▸ **TASKS**
[A] From the plan excerpt on employers, quote the passage starting at "In the event that" and ending at "date of transfer.".
[B] Condense the paragraph of the plan excerpt on employers that begins "In the event that a Participant's employment is transferred" into a short list that keeps its main facts.

▸ **DOCUMENT EXCERPT**
☆ ☆ ☆

INCLUSION AND WITHDRAWAL OF EMPLOYERS
 
Section 6.1 – Inclusion of Employers
 
Any Affiliate that is authorized by the Board to participate in the Plan may elect to become an Employer by action of its own board of directors (or other managing body) and by entering into a Joinder Agreement, a copy of which is attached hereto as Exhibit A.
 
Section 6.2 – Withdrawal of Employers
 
The Company may, at any time in its sole discretion, determine to exclude any Employer from the Plan.  Any Employer may similarly elect to discontinue its participation in the Plan at any time by giving sixty (60) days prior written notice of its intent to so withdraw.
 
The exclusion or withdrawal of an Employer from the Plan shall not adversely affect the administration of amounts already credited to the Deferred Account under the Plan of any Participant employed by such Employer, with respect to which amounts the Plan shall be continued until all such amounts under the Plan have been paid by the Employer or otherwise liquidated under applicable law or judicial judgment.  Notwithstanding the foregoing, any exclusion of or withdrawal by an Employer shall not have any effect on elections made with respect to the Participant’s taxable year and the Company’s taxable year in which the withdrawal or exclusion occurred.
 
Section 6.3 – Sale or Liquidation of Employers
 
In the event the Company should sell or otherwise directly or indirectly dispose of sufficient interest in an Employer so that it no longer owns eighty (80) percent of such company, or an Employer is liquidated, the Company shall assume payment of such Employer’s remaining deferred compensation obligations under the Plan.
 
Section 6.4 – Transfer Between Participating Employers
 
In the event that a Participant’s employment is transferred from one participating Employer to another, the transfer shall not adversely affect the administration of amounts then credited to the Deferred Account of such Participant on, or as of the date of, transfer and the Participant’s prior participating Employer shall remain obligated to pay such deferred benefits in accordance with the provisions of the Plan in effect prior to the date of such transfer. The Participant’s new participating Employer shall become obligated under the terms of the Plan to pay any deferred compensation amounts credited to the Participant’s Deferred Account upon and after said date of transfer.

☆ ☆ ☆

▸ **DATA EXCERPT**

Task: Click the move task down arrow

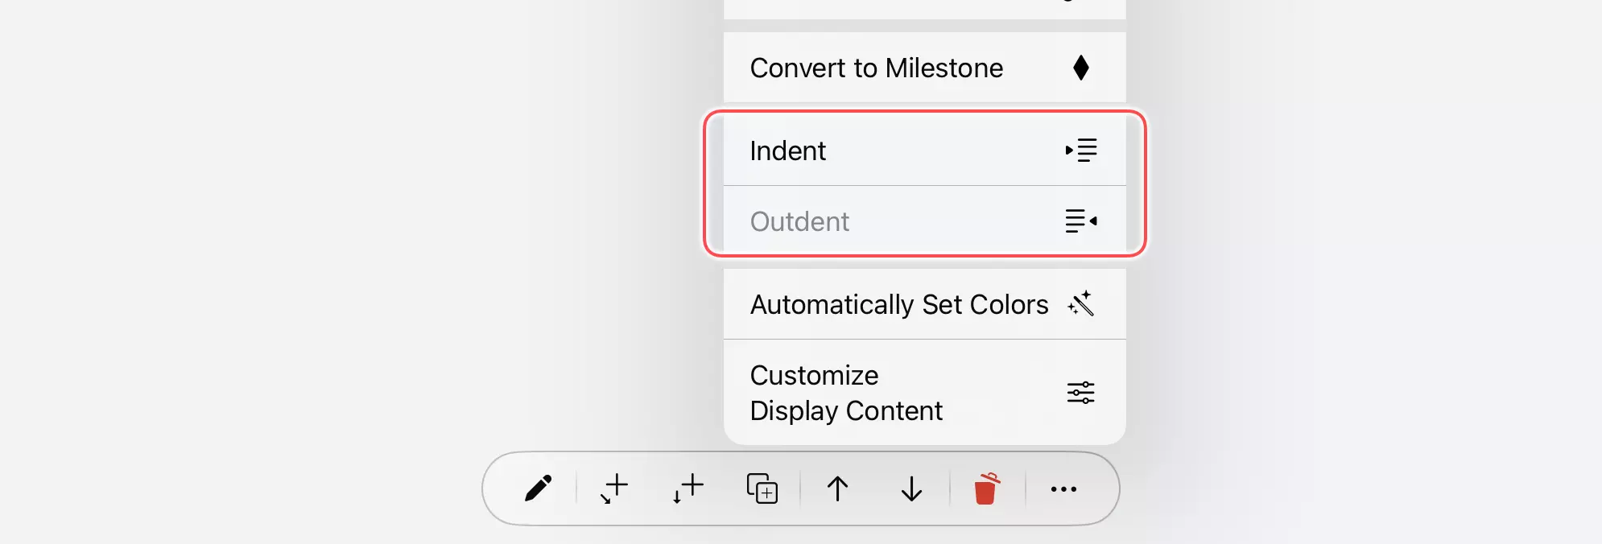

☆ ☆ ☆

▸ **ANSWERS GIVEN**
[A]
In the event that a Participant’s employment is transferred from one participating Employer to another, the transfer shall not adversely affect the administration of amounts then credited to the Deferred Account of such Participant on, or as of the date of, transfer and the Participant’s prior participating Employer shall remain obligated to pay such deferred benefits in accordance with the provisions of the Plan in effect prior to the date of such transfer. The Participant’s new participating Employer shall become obligated under the terms of the Plan to pay any deferred compensation amounts credited to the Participant’s Deferred Account upon and after said date of transfer.

[B]
When a Participant's employment moves from one participating Employer to another:
- The transfer does not adversely affect the administration of amounts credited to the Participant's Deferred Account as of the transfer date.
- The prior Employer remains obligated to pay those deferred benefits under the Plan provisions in effect before the transfer.
- The new Employer becomes obligated to pay any deferred compensation credited to the Deferred Account upon and after the transfer date.